Firstly, 1 μL of forward primer (10 μM), 1 μL of reverse primer (10 μM), 4 μL of 5×APTATAQ® DNA Master (Roche), 2 μL of template and 120 μL of ultrapure water were mixed, and PCR reaction mixture with a whole volume of 20 μL was prepared. Then, PCR was carried out under the condition of temperature as follows: [(94° C., 30 sec; 48° C., 90 sec; 72° C., 60 sec)x30 cycles; 72° C., 7 min]. The amplified products were then subjected to electrophoresis and the result is shown in FIG. 4.

In the figure, the concentrations of tricine in Reagent 1 for the experiments of each lane were comprised as follows.

Lane 1: 0 mmol/L

Lane 2: 9 mmol/L

Lane 3: 91 mmol/L

Lane 4: 182 mmol/L

Lane 5: 364 mmol/L

Lane M: 100 bp DNA Ladder

As for the result shown by FIG. 4, the bands derived from the amplified products were completely recognized when the concentration of tricine in Reagent 1 was in a range of 9 to 364 mmol/L.

Experimental Example 4 DNA Extraction from Staphylococcus Aureus (Gram-Positive Bacterium), Escherichia Coli O157 (Gram-Negative Bacterium) and Fungus (Budding Yeasts) using the Nucleic Acid Extraction Reagent Kit of the Present Invention

Staphylococcus aureus (NBRC 102141) and Escherichia coli O157 (ATCC 35150) were inoculated on to SCD agar medium and budding yeasts (Saccharomyces cerevisiae, ATCC 9763) were inoculated onto Sabouraud's dextrose agar medium respectively, and all of these were incubated aerobically overnight at 37° C. Each of the obtained colonies was then used as a test sample, and the above-mentioned Reagent 1 was used. DNA as the object for amplification, nucleic acid extraction from test samples was carried out, and template for PCR was prepared. Further, ultrapure water is used instead of the present invention (Reagent 1) and the same operation was carried out, which was used as a control template.

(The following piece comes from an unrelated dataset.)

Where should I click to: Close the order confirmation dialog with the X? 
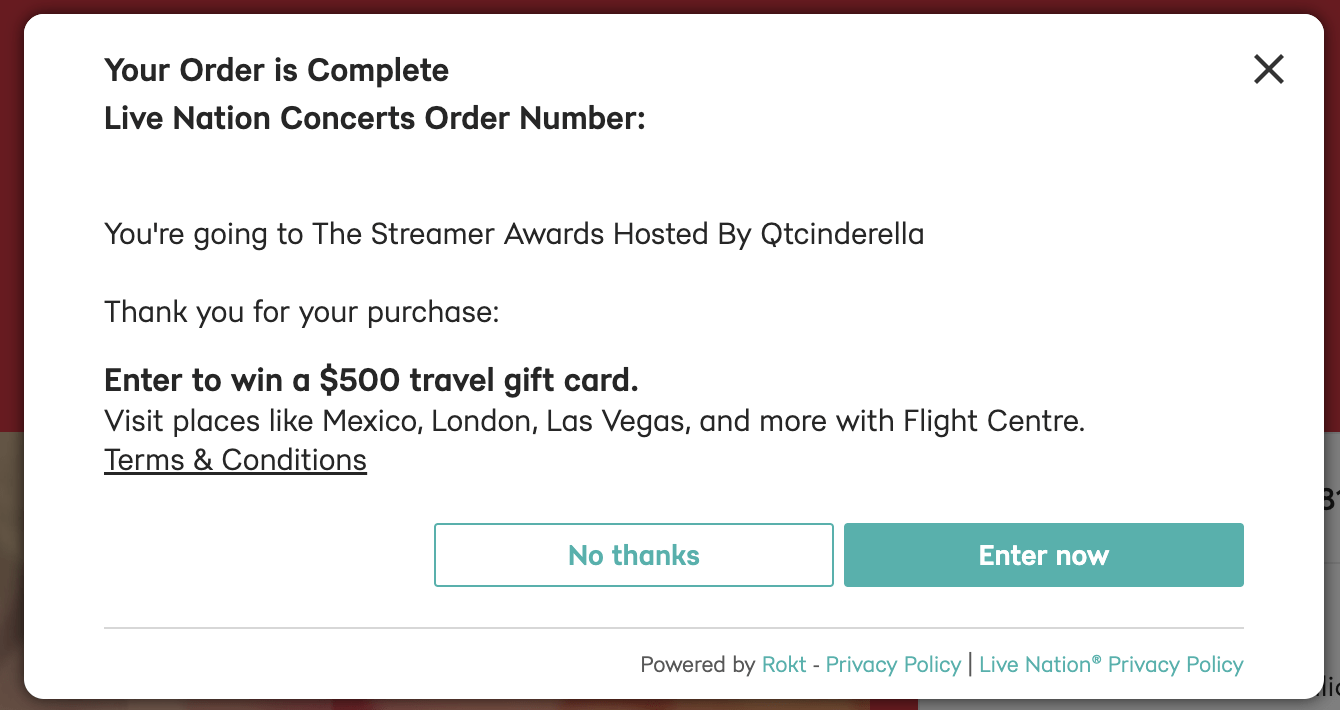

Next, for each template, 1 μL of forward primer (10 μM), 1 μL of reverse primer (10 μM), 4 μL of SxAPTATAQ® DNA Master (Roche), 2 μL of each template and 12 μL of ultrapure water were mixed, and each PCR reaction mixture with a whole volume of 20 μL was prepared, which were provided for DNA amplification reaction according to PCR reaction.

As for Staphylococcus aureus, in order to obtain a 324-bp PCR product, sense primer (SEQ ID NO.3: 54F, 5′-GACAACTAGAGATAGAGCCTTCC-3′) and anti-sense primer (SEQ ID NO.4: S4R,5′-AGTCGAGTTGCAGACTAC-3′) were used to amplify 16S rRNA sequence by PCR. PCR was carried out under the condition of temperature as follows: [(94° C., 30 sec; 54° C., 90 sec; 72° C., 60 sec)×30 cycles; 72° C., 7 min].

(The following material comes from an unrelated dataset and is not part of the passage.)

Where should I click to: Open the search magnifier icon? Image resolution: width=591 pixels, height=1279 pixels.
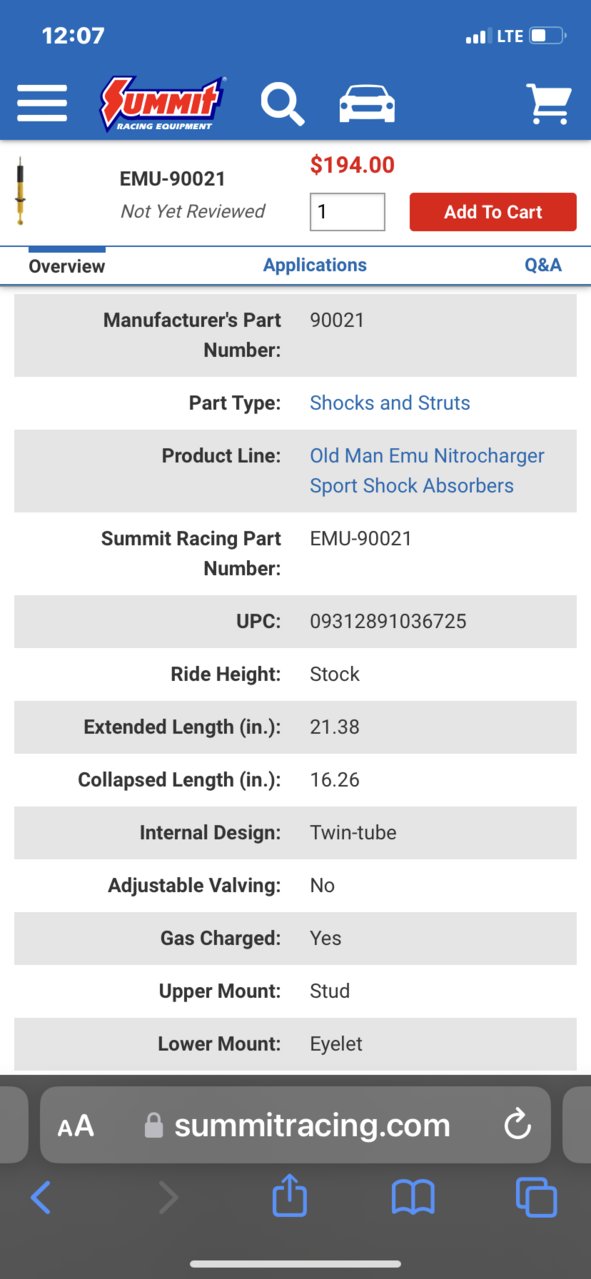283,104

As for Escherichia coli O157, in order to obtain a 180-bp PCR product, sense primer (SEQ ID NO.5: stx1F, 5′-ATAAATCGCCATTCGTTGACTAC-3′) and anti-sense primer (SEQ ID NO.6: stx1R,5′-AGAACGCCCACTGAGATCATC-3′) were used to amplify Verocytotoxin (VT) gene sequence by PCR. PCR was carried out under the condition of temperature as follows: [(94° C., 30 sec; 62° C., 90 sec; 72° C., 60 sec)x30 cycles; 72° C., 7 min].

As for budding yeasts, in order to obtain a 939-bp PCR product, sense primer (SEQ ID NO:1: URA3-U, 5′-GCACAGAACAAAAACCT-3′) and anti-sense primer (SEQ ID NO:2: URA3-L, 5′-TCATTACGACCGAGATT-3′) were used to amplify URA3 gene sequence by PCR. PCR was carried out under the condition of temperature as follows: [(94° C., 30 sec; 48° C., 90 sec; 72° C., 60 sec)×30 cycles; 72° C., 7 min].

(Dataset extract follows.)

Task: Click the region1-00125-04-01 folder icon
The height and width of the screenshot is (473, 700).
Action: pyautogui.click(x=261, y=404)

Each amplified product was then subjected to electrophoresis and the results are shown in FIG. 5.

In the figure, as for any of Staphylococcus aureus, enterohemorrhagic E. coli and budding yeast, each lane was composed as follows.

Lane M: 100 bp DNA Ladder

Lane 1: PCR template prepared using Reagent 1 of the present invention

Lane 2: PCR template prepared using ultrapure water instead of Reagent 1 of the present invention (Control)

As for the result shown by FIG. 5, it was confirmed that the bands derived from amplified products were detected for all of three test samples. Specifically, for Staphylococcus aureus and budding yeast, it was confirmed that more amplified products were obtained than the control.

Comparative Example 1 DNA Extraction from Staphylococcus Aureus (Gram-Positive Bacterium), Escherichia Coli O157 (Gram-Negative Bacterium) and Fungus (Budding Yeasts) using Conventional Nucleic Acid Extraction Reagent Kit

Instead of the nucleic acid extraction reagent kit of the present invention, an existing product (Cica Geneus DNA Extraction Reagent, manufactured by Kanto Chemical Co., Inc.) was used. Other than nucleic acid extraction and PCR template preparation, which were carried out according to the product manual of the same product, PCR template was prepared and amplified in the same way as the above-mentioned Experimental Example 4.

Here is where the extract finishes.